Manifold with $\pi_1(M)=F_n$

Question

We may construct a 3-manifold $M_n$ with $\pi_1(M_n)\cong F_n$ (i.e. the free group on $n$ generators) as follows: consider the complement of $n$ pairs of open 3-balls in $\mathbb{R}^3$. For each pair, identify the corresponding boundary spheres. It is easy to see that this manifold has the free group on $n$ generators as a fundamental group. Lets identify with each pair of spheres a generating loop $x_i$. Clearly, $\pi_1(M_n)\cong <x_1,...,x_n>$. My question is as follows: if possible, how can we modify $M_n$ such that $x_ix_j=x_jx_i$ for some $i$ and $j$. If this is not possible what is the obstruction?

Answer 1

Your construction of the 3-manifold $M_n$ can be reworded by saying that it is a connected sum of the form $$(*) \qquad M_n \, = \, \mathbb{R}^3 \, \# \, \underbrace{(S^2 \times S^1) \, \# \, \cdots \, \# \, (S^2 \times S^1)}_{n \,\,\text{times}} $$

The group you want to obtain instead is simply the free product $F_{n-2} * \mathbb{Z}^2$. This is obtained by altering your construction, replacing two of the $S^2 \times S^1$ connected summands with a single $T^2 \times \mathbb{R}$ connected summand: $$(**) \qquad \mathbb{R}^3 \, \# \, \underbrace{(S^2 \times S^1) \, \# \, \cdots \, \# \, (S^2 \times S^1)}_{n-2 \,\,\text{times}} \, \# \, (T^2 \times \mathbb{R}) $$

As noted in the comments, you can drop the $\mathbb{R}^3$ connected summand of $(*)$ without changing the fundamental group and you get a compact manifold.
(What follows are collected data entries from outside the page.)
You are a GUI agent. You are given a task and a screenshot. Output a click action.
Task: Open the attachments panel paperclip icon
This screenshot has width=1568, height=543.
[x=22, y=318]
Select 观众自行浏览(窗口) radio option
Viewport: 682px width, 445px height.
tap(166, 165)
But although you can also drop the $\mathbb{R}^3$ connected summand of $(**)$ without changing the fundamental group, that will not result in a compact manifold because the $T^2 \times \mathbb{R}$ connected summand remains noncompact.

Answer 2

Just for the sake of completeness: If $M^3$ is a closed connected 3-dimensional manifold (closed means compact and without boundary), its fundamental group cannot be isomorphic to the free product $F_n \star Z^2$ for any $n$. Otherwise, by Kneser's theorem, this free product decomposition would correspond to a connected sum decomposition of $M$ into pieces with fundamental groups isomorphic to $Z$ and to $Z^2$. However, a closed 3-manifold cannot have the fundamental group $Z^2$.